29 września, 16:01 Nowy Jork
Alexander stał przed drzwiami do przydzielonego mu pokoju. Nie mógł znaleźć klucza. Schował go do kieszeni, a teraz go ta, nie było...
- Jest! - wykrzyknął Ham gdy odnalazł zgubę, po czym przekręcił klucz w drzwiach, nacisnął chłodną klamkę i wszedł do środka. Pomieszczenie nie było powalająco duże, ale zadowalające zważając na to, że był to akademik. Karaib i tak przyzwyczaił się do mieszkania w małej przestrzeni. Stały tam dwa łóżka (jedno przy jednej ścianie, a drugie przy tej na przeciwko), jedno biurko, szafa, stolik i dwa krzesła. (Łazienka była na korytarzu jedna dla trzech pokoi.) Pomimo tego, że był to pokój dwuosobowy, Hamilton miał w nim mieszkać sam, bo ktoś zrezygnował zaledwie parę dni wcześniej. Było mu trochę smutno z tego powodu, ale wiedział, że nie będzie czuł się bardzo samotny, bo ma Burra. Najpierw chciał zapoznać się z ludźmi z piętra, ale potem zrezygnował, ponieważ wolał rozpakować swój bagaż, na który składały się walizka i plecak.

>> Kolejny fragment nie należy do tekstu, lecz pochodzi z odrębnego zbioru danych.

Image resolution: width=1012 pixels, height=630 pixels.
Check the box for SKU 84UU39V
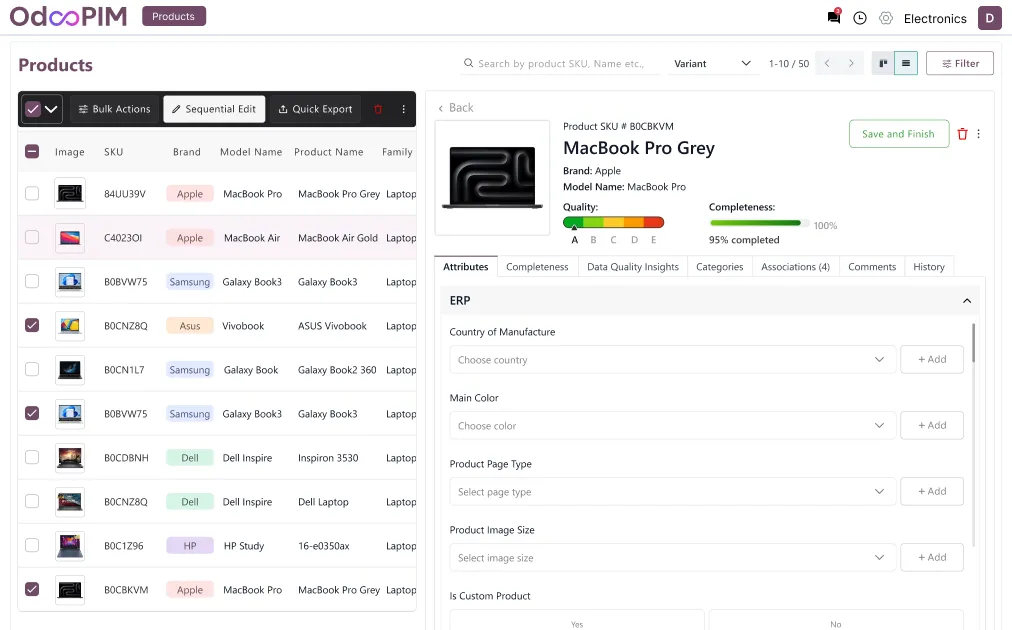[32, 194]
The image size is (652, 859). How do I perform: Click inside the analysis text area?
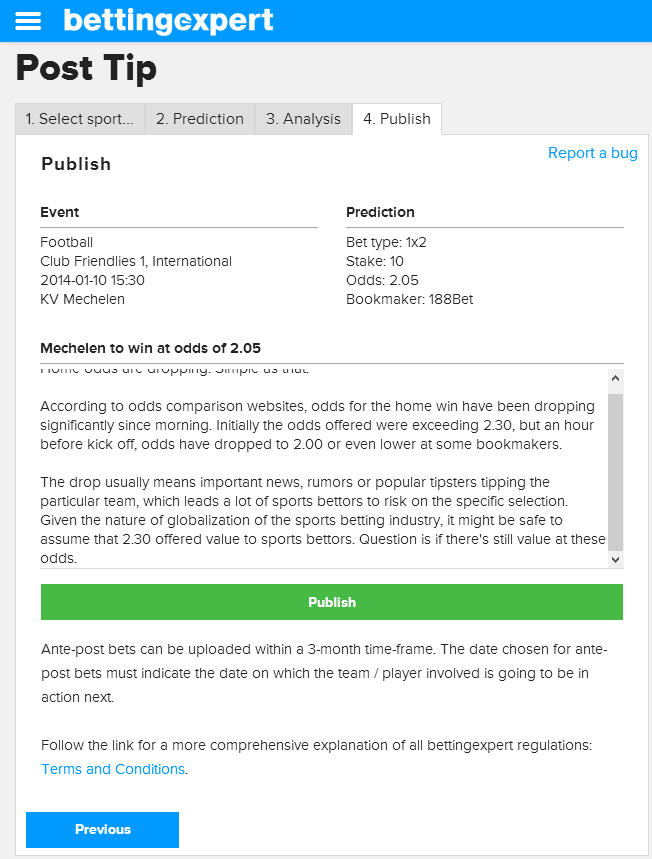pyautogui.click(x=324, y=468)
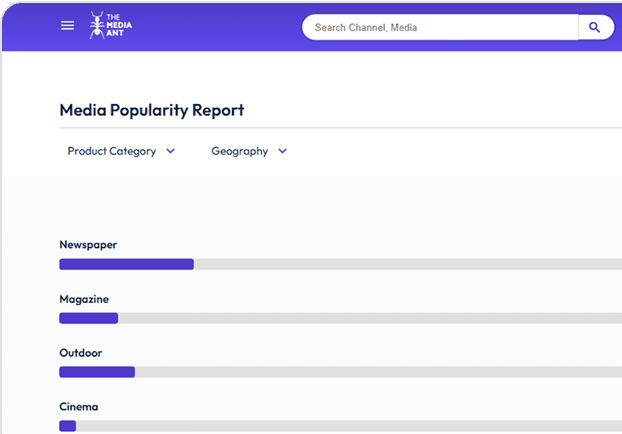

Jak pomyślał tak zrobił i po około pół godziny był rozpakowany. Uznał, że nie chce mu się poznawać ludzi, chwycił książkę ze stosiku na biurku i zaczął czytać. Książka opowiadała o historii rewolucjonisty Lina-Manuela Mirandy. Gość był niesamowity i Alexa tak pochłonęła lektura, że dopiero o osiemnastej zorientował się, że nie jadł dzisiaj nic oprócz tosta na śniadanie, bo większość dnia spędził czekając na zakwaterowanie.
29 września, 18:12 Nowy Jork
Alexander wyszedł z pokoju i zamknął drzwi na klucz. Skierował się do kuchni w której siedział Thomas Jefferson i James Madison. Oczywiście Hamilton nie wiedział kim są, bo nie poznał jeszcze ludzi z akademika, tym bardziej, że ci dwaj byli teraz na trzecim roku, tak jak Burr. Postanowił się przywitać, żeby nie wyjść na hama(błąd celowo).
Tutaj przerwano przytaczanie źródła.